Background: There has been considerable effort amongst commercially-oriented services firms towards achieving sustainable supplier selection. However, little is known about the specific sustainability factors employed by healthcare supply chain managers when selecting medical materials vendors in developing economies, and the impact that such selection approaches has on the buying firm’s performance.Objective: This study examines the sustainability factors mostly considered by Nigerian healthcare supply chain managers in their supplier selection processes. It further assesses the supply chain performance impact of the identified sustainable supplier selection factors.Methodology: The study adopted a quantitative survey approach to randomly collect and analyse primary data from a large sample of 116 logistics and supply chain executives in 58 healthcare organisations in Nigeria.

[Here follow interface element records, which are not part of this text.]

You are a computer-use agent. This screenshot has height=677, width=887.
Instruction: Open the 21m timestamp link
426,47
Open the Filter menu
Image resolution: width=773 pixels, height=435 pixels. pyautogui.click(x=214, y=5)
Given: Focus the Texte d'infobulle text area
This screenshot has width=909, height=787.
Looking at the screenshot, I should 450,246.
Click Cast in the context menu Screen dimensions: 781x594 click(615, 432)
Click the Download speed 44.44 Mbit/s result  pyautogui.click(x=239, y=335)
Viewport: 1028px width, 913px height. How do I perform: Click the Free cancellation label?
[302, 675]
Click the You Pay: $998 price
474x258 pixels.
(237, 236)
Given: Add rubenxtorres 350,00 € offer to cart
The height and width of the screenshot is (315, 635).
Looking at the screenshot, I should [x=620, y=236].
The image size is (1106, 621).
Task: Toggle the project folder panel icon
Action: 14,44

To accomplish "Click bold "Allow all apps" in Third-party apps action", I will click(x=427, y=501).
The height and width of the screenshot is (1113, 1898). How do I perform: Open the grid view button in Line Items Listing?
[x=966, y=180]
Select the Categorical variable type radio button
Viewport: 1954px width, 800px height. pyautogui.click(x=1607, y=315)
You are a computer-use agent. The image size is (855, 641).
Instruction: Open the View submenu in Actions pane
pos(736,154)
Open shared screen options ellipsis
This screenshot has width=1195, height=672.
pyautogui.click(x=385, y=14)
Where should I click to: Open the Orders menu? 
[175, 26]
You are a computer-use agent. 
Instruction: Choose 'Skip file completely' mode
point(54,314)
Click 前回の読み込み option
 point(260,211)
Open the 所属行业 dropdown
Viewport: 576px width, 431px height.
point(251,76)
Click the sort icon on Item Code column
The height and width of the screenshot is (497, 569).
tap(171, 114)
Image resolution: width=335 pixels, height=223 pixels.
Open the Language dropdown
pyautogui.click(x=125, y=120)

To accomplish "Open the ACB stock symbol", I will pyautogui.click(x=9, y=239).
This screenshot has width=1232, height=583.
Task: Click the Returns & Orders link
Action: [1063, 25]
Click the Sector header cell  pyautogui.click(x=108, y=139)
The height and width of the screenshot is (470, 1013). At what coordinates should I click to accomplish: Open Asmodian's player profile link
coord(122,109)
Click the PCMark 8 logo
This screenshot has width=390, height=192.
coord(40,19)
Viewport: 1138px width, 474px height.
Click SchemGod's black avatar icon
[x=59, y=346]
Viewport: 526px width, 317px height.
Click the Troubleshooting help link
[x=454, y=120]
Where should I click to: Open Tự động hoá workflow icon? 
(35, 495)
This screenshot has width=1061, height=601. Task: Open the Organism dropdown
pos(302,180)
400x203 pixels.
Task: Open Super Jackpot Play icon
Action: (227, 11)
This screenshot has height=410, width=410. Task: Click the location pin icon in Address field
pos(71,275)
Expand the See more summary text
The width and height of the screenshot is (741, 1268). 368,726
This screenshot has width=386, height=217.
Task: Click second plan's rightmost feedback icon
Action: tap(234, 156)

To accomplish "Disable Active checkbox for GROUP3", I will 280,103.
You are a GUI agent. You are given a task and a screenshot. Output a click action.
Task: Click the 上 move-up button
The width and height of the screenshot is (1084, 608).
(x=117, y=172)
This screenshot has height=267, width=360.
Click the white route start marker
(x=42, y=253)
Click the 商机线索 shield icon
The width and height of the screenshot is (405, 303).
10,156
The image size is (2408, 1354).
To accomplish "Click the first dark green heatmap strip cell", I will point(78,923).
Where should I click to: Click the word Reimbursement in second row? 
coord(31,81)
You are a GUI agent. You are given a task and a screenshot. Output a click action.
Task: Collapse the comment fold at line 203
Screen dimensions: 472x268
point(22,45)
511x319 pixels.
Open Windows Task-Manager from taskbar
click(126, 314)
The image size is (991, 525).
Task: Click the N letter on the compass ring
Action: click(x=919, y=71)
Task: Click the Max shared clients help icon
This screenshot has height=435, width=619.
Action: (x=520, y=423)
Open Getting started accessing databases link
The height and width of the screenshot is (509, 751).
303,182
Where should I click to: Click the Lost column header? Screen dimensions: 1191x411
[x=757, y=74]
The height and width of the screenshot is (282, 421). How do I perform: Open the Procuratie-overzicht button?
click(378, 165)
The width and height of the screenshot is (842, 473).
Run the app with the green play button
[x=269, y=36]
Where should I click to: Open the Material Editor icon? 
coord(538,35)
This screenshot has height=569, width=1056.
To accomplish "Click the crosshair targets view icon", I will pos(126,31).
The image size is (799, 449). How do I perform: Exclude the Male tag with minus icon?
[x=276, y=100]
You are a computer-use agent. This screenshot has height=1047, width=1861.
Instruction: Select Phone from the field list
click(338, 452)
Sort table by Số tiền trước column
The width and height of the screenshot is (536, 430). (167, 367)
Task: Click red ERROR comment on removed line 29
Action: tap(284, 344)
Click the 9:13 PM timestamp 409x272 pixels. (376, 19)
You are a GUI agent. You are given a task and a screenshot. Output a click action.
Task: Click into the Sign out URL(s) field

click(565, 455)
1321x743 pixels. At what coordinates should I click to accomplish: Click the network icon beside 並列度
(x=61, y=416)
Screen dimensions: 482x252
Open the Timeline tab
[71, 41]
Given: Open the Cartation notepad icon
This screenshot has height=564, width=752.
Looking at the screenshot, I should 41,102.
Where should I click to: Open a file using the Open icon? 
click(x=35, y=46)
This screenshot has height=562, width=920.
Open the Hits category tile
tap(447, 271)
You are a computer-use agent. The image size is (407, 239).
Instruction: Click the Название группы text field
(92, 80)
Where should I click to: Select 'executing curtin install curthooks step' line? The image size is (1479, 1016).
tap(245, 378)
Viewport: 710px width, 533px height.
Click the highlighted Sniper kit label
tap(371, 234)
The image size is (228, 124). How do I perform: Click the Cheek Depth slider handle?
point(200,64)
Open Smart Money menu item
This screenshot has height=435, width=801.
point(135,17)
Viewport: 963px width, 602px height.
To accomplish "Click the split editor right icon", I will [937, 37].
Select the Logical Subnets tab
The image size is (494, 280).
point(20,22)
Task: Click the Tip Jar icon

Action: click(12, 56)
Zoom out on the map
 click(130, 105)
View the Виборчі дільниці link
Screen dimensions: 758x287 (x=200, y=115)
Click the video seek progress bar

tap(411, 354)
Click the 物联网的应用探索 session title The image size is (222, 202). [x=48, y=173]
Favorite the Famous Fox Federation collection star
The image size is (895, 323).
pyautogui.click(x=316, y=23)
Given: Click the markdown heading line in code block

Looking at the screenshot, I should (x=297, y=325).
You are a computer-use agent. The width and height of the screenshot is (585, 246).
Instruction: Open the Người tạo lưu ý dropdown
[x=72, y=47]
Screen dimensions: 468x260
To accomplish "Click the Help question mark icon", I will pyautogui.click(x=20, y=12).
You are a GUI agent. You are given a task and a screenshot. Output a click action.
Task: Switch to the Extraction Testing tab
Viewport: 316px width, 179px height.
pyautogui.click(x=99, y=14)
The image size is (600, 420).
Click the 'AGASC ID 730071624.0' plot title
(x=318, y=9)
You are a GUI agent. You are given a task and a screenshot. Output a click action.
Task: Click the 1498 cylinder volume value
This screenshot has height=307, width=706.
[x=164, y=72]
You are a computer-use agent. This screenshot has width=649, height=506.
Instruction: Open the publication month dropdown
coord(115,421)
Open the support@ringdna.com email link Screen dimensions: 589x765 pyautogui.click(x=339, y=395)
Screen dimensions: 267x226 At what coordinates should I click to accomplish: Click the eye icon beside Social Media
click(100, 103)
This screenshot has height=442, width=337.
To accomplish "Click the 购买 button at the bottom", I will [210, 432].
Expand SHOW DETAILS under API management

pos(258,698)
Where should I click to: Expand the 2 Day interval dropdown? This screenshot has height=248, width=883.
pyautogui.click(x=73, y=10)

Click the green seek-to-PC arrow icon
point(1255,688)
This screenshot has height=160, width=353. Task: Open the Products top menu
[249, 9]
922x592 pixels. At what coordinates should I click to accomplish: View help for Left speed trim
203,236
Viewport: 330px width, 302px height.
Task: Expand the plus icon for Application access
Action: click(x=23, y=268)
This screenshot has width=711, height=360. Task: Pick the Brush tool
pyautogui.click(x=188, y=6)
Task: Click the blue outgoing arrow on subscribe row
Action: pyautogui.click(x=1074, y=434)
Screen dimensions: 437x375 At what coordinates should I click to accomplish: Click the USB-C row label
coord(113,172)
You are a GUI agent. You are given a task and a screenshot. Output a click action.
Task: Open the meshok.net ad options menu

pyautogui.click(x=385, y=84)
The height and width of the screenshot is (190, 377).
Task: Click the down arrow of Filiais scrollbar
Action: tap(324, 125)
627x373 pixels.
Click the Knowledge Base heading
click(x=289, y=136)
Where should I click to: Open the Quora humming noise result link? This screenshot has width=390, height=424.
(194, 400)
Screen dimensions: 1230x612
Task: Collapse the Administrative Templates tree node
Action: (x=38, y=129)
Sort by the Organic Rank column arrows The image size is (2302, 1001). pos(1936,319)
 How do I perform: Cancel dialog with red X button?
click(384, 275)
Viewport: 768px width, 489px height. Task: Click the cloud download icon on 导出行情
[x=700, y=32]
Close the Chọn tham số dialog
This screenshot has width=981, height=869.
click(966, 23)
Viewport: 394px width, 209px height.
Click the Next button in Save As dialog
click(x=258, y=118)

The descriptive scores (mean and standard deviation) were summarised and used to estimate the relationship among variables.Results: Overall, the results suggest that economic sustainability towers above other sustainability factors for the selection of healthcare suppliers in the context of this study. In addition, economically sustainable supplier selection correlates strongly and positively with supply chain performance, while social sustainability supplier selection had moderate correlation with performance.Conclusion: Based on these findings, it is our conclusion that most healthcare supply chain managers in Nigeria attaches importance to economic sustainability factors in their supplier selection process than environmental and social sustainability factors.